As to Brexit, Brexit doesn't have to be a trainwreck but it's a safe bet that it will be for the simple reason that our government no longer does anything well. It's only through a last minute injection of vast quantities of cash that we are not looking at blackouts across the national grid. This political status quo is simply not sustainable. This is down to a culmination of poor choices over the years, driven by a political class more interested in virtue signalling than taking adult decisions - spending as though the financial crash never actually happened.

Looking at it as a whole I think we were always on course for a national humiliation. If anything the Brexit vote was public disaffection reaching critical mass, forcing government to put the brakes on everything and take a long hard look at itself. That moment of reckoning is not far off.

Very often I see tweets from remainers pointing out that Brexit is taking up time and resources that could be better applied elsewhere. Perhaps that is true but the stark reality is that the time and resources would not be put to better use. We would see the same continuity politics - venal, corrupt, incompetent. I would argue that there is no better use of time and resources than a full audit of the statute book and a deep and comprehensive examination of the constitution.

As it transpires, our politics is not up to the task at hand. They have yet to comprehend the enormity of the task, which is why we have fools like Nick Boles telling us we can transition overnight into Efta to stay for only three years. The fact that anyone thinks Brexit is going to happen in two years is alarming.

I had hoped, and indeed expected, by now that we would see minds beginning to focus, where the reality of our predicament would force politicians to face the fact that we need a soft Brexit. As a working assumption, with a remain majority in parliament, this seemed like a safe bet. The fact this has not happened actually demonstrates that politics is in a far worse state than even I imagined.

So it now seems that a calamity is upon us - and we are largely powerless to prevent it. Brexit has taken on a life of its own and parliament lacks the coherence and the moral authority to intervene. We are drifting to oblivion. What that tells you is that the Westminster system is spent. Between the corrosive effect of modern media and the natural atrophy caused by EU membership, Westminster has become a playground for posers, frauds and dilettantes. It is a toxic ecosystem of its own and it is chewing away at the fabric of the nation.

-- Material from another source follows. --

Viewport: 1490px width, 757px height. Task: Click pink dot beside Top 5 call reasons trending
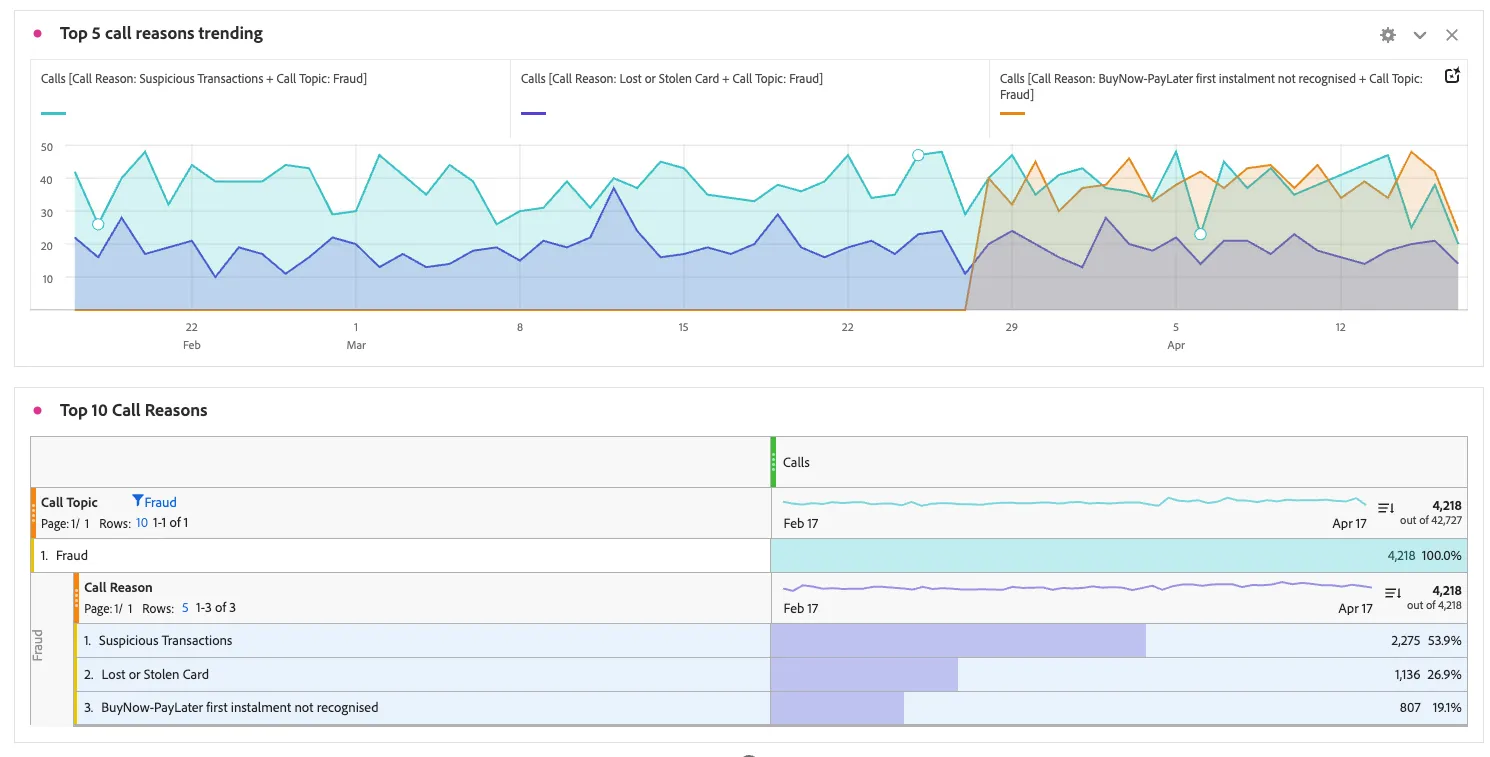tap(38, 33)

So now we are faced with a choice. We can either brush this under the carpet and reverse course or we can grasp the nettle and get on with it. If we opt for the former we are only delaying the inevitable. We can go back to pretending everything is fine and hold our empty voting rituals every five years but ultimately extinction is the only destination for this political settlement. The patient is too sick to live.

I now expect Brexit will be a pigs ear the likes we have not seen for a generation or more. Some commentators have compared it to Suez. It's going to be far worse than that. There is the potential for the total collapse of our constitution and the collapse of the current economic settlement. It doesn't have to be that way but when you take a look at these Tories it seems unavoidable.

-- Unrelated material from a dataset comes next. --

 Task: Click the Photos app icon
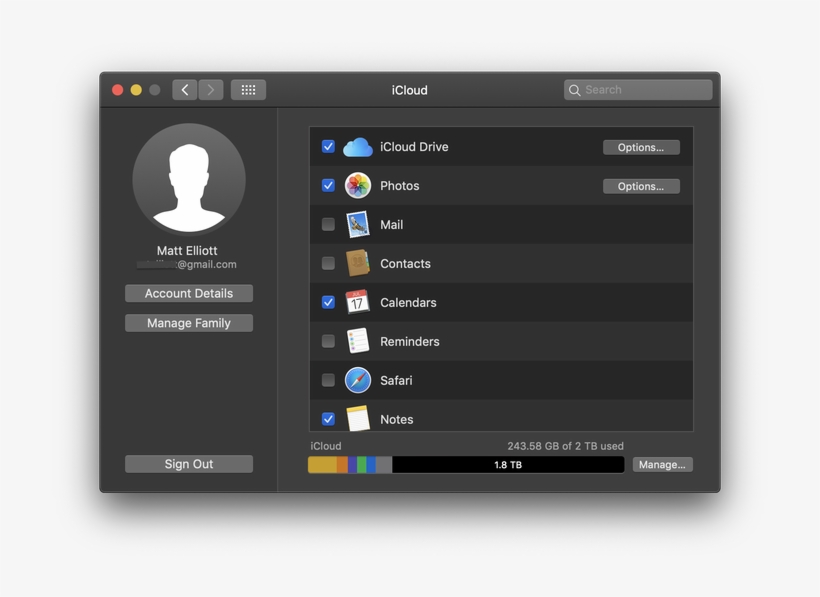pyautogui.click(x=358, y=185)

Admittedly I am not enthused by this prospect but actually I don't see any other way out. As much as anything Ukip and the SNP show us that as a country we have forgotten how to do politics. Anyone can knock up a populist manifesto and bleat to the cameras but without a coherent plan they fall flat the moment they get anywhere near power. The larger they get the more they become what they seek to replace. You can change the people in the system but the system always wins.

So what are we going to do? Are we going to live out the fag end of "representative democracy" waiting for its inevitable implosion or are we going to take matters into our own hands? We can pass the consequences to the next generation or we can choose to be the the architects of change. It's that simple. This is our one chance to fix it - assuming it can be fixed. It's time to bite the bullet.